**What is expected:**
Please rescale the items from the line with "Task: Open the Plots tab" up to and including the line with "will click(x=349, y=317).". Rewrite each of those lines, requests included, and multiply every coordinate in the answers by 2.3, rounding to whole numbers with halves going up. Return only those lines.

**Records to use:**
──────

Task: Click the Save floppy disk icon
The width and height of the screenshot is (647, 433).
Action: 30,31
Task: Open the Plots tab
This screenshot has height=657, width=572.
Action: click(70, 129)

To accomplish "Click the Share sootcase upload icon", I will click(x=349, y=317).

──────

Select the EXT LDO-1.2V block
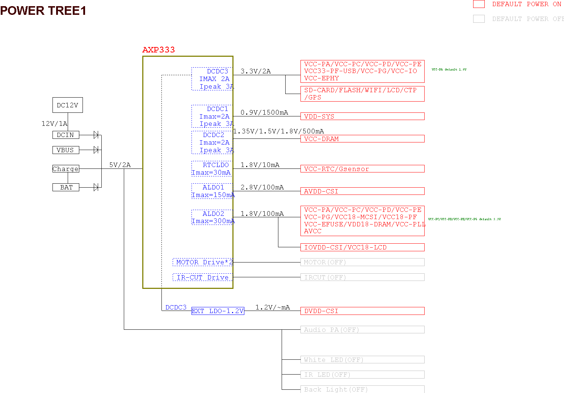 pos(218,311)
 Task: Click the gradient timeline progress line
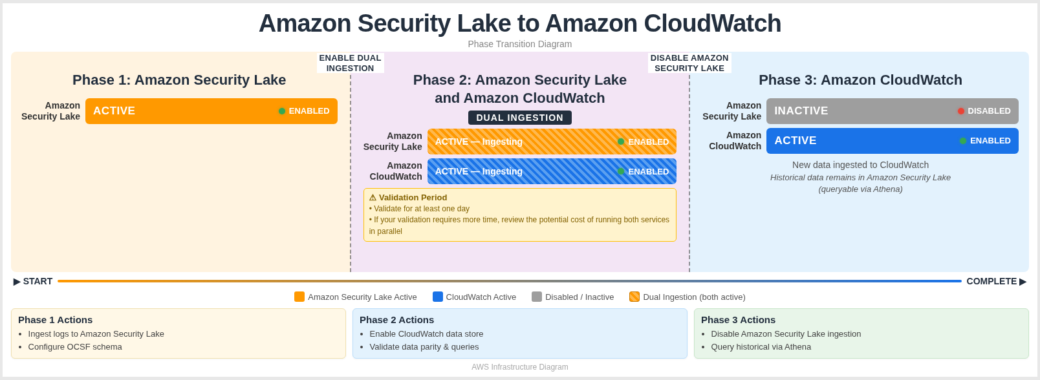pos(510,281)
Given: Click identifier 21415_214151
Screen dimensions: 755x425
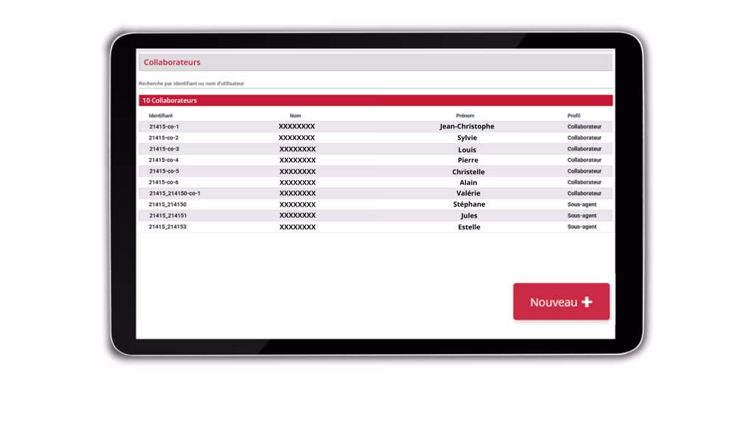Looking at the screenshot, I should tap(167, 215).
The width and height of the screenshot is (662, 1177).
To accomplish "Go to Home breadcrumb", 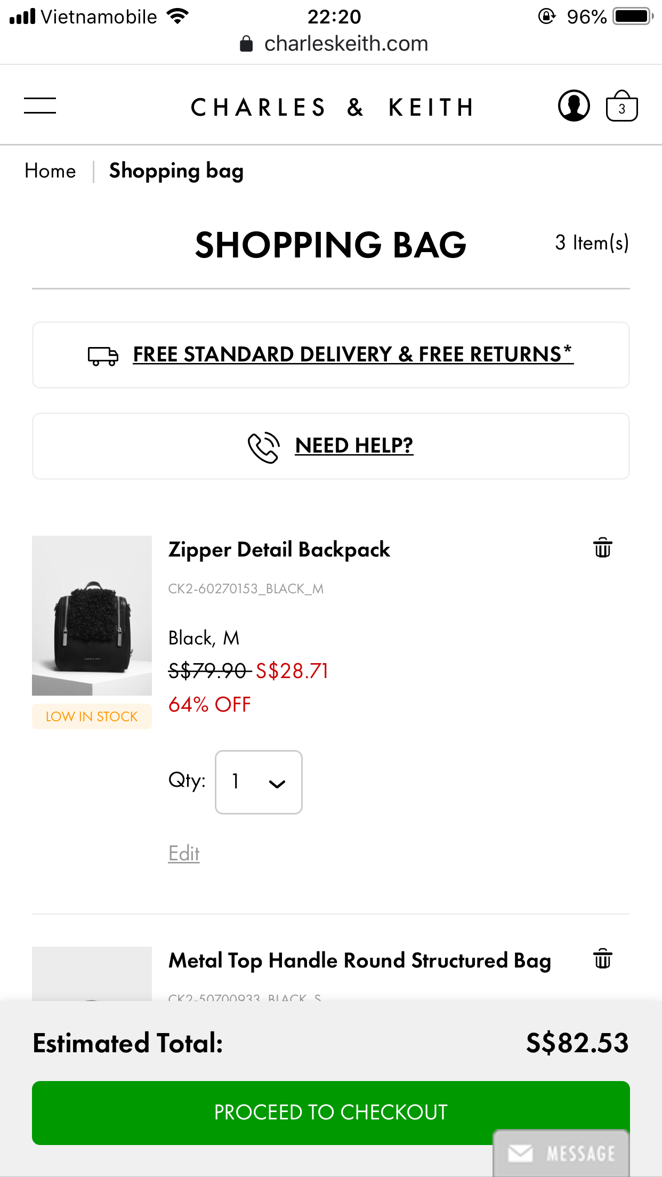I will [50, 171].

──────

**Finished exercise:**
Task: Open the Plots tab
This screenshot has height=657, width=572.
Action: click(161, 297)

To accomplish "Click the Share sootcase upload icon", I will click(x=803, y=729).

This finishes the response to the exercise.